(Stored items)
/---
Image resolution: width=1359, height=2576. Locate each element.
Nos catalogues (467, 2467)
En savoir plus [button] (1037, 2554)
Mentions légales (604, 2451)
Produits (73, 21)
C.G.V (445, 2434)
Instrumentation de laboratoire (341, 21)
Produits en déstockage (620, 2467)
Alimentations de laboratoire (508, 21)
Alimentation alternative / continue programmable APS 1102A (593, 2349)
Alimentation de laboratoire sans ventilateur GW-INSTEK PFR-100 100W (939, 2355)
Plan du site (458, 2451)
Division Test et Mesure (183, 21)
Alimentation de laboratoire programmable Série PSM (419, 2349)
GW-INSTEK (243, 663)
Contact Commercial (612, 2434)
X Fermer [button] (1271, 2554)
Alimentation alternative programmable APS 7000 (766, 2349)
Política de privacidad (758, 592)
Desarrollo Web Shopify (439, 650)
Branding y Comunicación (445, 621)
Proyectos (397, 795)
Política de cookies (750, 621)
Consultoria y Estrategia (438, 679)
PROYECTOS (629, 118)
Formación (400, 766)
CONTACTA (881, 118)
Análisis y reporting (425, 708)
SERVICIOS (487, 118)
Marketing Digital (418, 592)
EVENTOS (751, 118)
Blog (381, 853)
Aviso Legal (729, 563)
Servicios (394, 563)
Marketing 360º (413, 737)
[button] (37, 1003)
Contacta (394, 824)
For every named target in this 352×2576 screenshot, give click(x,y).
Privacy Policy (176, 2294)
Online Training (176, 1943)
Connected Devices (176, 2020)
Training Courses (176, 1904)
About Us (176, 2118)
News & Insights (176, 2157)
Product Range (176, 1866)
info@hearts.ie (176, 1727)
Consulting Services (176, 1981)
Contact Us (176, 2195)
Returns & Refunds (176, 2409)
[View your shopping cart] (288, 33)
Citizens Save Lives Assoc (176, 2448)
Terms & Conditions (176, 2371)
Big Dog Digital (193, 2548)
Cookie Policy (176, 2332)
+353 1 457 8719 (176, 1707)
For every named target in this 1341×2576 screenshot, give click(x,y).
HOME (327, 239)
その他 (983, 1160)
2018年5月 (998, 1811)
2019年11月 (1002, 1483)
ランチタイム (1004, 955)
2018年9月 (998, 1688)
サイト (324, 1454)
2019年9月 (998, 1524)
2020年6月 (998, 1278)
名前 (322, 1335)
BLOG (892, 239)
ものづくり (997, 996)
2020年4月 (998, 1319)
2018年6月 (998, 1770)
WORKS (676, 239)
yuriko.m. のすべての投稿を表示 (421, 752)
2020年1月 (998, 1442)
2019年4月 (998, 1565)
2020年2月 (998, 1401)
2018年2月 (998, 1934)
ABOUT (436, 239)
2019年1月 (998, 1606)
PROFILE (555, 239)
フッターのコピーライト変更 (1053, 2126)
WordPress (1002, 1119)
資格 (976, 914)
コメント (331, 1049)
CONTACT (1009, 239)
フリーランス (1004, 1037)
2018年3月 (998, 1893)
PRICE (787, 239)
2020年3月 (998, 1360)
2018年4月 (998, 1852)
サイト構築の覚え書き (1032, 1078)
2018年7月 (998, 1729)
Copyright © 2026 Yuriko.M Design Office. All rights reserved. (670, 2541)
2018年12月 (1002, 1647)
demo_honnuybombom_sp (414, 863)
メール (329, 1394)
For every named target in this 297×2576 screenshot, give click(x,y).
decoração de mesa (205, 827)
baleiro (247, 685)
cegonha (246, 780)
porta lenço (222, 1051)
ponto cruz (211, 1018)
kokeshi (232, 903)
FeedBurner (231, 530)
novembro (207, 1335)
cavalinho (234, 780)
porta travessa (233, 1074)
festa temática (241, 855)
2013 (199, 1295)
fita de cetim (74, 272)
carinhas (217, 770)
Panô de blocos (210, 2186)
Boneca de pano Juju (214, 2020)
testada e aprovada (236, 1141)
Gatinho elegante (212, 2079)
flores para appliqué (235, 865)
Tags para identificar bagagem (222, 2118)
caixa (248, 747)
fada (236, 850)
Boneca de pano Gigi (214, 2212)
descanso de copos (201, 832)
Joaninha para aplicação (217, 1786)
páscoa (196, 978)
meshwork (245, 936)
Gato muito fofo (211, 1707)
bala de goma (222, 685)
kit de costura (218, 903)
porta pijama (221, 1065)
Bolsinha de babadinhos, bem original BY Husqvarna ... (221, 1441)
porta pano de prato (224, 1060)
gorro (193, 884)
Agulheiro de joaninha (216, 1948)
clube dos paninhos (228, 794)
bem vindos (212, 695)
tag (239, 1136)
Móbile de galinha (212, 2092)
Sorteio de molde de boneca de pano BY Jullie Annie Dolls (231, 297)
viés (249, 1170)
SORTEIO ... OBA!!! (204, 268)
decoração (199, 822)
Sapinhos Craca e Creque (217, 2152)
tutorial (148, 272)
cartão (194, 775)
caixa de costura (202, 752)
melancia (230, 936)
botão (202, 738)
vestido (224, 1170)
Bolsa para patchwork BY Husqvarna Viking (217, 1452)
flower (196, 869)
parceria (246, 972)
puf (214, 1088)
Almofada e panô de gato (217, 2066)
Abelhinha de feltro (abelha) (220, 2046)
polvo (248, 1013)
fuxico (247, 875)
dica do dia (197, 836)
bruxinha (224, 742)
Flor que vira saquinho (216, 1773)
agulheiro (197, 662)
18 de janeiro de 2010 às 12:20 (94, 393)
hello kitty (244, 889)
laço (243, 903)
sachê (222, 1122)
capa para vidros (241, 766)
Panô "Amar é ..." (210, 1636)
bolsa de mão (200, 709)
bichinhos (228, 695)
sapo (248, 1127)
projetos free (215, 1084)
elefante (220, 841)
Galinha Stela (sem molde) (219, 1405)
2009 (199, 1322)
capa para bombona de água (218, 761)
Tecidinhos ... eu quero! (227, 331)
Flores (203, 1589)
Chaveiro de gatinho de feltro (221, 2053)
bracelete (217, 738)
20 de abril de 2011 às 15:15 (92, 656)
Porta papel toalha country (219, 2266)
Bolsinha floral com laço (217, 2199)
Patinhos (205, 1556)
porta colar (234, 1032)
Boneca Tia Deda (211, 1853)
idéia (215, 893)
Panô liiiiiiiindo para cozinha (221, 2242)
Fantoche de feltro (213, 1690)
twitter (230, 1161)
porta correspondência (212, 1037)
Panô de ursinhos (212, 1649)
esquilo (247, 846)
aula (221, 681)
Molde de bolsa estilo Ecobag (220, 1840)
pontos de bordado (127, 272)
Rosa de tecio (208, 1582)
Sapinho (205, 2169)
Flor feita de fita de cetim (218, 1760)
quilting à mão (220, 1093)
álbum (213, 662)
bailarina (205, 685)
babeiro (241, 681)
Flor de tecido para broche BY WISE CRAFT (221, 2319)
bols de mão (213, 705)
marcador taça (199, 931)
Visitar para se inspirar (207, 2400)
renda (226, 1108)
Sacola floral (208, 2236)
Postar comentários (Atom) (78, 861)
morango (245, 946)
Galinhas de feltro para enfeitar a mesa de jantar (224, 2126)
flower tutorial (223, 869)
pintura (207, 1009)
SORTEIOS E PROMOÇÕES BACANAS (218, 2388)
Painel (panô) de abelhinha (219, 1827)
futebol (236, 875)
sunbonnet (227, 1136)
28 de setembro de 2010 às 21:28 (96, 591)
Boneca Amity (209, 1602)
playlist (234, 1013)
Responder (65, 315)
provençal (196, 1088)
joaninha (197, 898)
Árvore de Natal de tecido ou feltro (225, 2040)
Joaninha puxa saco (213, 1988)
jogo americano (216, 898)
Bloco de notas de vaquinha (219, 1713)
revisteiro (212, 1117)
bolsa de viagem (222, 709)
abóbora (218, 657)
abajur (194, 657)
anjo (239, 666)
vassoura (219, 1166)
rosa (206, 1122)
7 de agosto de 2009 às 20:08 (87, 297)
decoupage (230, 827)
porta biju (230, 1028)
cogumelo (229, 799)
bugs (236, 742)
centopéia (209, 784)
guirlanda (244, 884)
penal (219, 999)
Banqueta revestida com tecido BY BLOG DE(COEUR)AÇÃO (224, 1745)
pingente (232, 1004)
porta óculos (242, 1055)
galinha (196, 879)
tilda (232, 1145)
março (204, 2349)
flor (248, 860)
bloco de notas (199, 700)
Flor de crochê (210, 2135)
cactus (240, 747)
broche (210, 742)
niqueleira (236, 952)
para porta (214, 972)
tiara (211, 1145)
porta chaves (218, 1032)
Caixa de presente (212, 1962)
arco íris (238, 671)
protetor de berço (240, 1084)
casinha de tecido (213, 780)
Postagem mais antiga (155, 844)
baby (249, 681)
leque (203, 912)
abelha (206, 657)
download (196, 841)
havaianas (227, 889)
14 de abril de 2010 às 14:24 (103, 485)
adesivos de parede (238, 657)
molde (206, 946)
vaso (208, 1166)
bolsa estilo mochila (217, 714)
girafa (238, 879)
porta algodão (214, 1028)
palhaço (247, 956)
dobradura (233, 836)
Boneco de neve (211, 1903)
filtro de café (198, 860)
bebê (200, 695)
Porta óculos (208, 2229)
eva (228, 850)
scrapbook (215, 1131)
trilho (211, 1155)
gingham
\---
From the data above, output exactly the lines between the one containing "Consultoria y Estrategia (438, 679)" and the one containing "Servicios (394, 563)", counting both of them.

Consultoria y Estrategia (438, 679)
PROYECTOS (629, 118)
Formación (400, 766)
CONTACTA (881, 118)
Análisis y reporting (425, 708)
SERVICIOS (487, 118)
Marketing Digital (418, 592)
EVENTOS (751, 118)
Blog (381, 853)
Aviso Legal (729, 563)
Servicios (394, 563)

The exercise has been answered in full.